WHAT YOU WILL DO: Set out exactly, line by line, the stretch of data below that begins at the line containing "The image size is (1389, 868)." and ends at the line containing "Open the Reports dropdown menu", with both ends kept.

INPUT DATA:

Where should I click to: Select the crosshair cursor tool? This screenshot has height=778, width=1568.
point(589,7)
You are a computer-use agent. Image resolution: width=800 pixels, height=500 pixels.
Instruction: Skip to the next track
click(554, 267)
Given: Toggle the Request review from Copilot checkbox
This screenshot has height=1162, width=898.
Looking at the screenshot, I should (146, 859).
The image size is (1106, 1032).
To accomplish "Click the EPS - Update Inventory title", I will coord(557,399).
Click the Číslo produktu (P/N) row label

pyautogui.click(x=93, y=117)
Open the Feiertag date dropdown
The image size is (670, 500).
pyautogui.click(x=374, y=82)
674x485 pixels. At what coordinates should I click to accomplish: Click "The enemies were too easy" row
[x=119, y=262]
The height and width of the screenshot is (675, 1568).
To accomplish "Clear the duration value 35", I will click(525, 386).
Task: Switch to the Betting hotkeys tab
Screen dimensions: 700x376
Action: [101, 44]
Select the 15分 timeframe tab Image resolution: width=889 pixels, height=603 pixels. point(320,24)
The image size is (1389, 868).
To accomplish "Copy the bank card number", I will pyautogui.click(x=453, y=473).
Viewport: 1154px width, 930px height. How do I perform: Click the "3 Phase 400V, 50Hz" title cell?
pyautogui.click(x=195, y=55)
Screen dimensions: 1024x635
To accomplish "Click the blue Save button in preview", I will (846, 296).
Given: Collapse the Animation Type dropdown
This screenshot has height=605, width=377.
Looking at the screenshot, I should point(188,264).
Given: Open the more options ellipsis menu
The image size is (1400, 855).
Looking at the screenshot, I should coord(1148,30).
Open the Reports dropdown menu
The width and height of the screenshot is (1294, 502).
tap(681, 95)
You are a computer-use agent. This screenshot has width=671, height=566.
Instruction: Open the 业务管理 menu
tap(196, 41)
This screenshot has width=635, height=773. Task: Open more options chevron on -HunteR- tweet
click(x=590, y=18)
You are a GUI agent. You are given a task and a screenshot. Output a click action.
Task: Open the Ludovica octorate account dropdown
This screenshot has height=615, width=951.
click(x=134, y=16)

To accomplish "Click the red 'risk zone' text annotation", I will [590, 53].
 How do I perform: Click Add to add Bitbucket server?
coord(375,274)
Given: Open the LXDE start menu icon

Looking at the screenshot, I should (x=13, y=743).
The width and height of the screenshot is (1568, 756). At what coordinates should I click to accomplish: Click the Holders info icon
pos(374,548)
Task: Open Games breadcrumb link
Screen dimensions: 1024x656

WRITTEN SOLUTION:
The image size is (1389, 868).
To accomplish "Copy the bank card number", I will pyautogui.click(x=453, y=473).
Viewport: 1154px width, 930px height. How do I perform: Click the "3 Phase 400V, 50Hz" title cell?
pyautogui.click(x=195, y=55)
Screen dimensions: 1024x635
To accomplish "Click the blue Save button in preview", I will (846, 296).
Given: Collapse the Animation Type dropdown
This screenshot has height=605, width=377.
Looking at the screenshot, I should point(188,264).
Given: Open the more options ellipsis menu
The image size is (1400, 855).
Looking at the screenshot, I should coord(1148,30).
Open the Reports dropdown menu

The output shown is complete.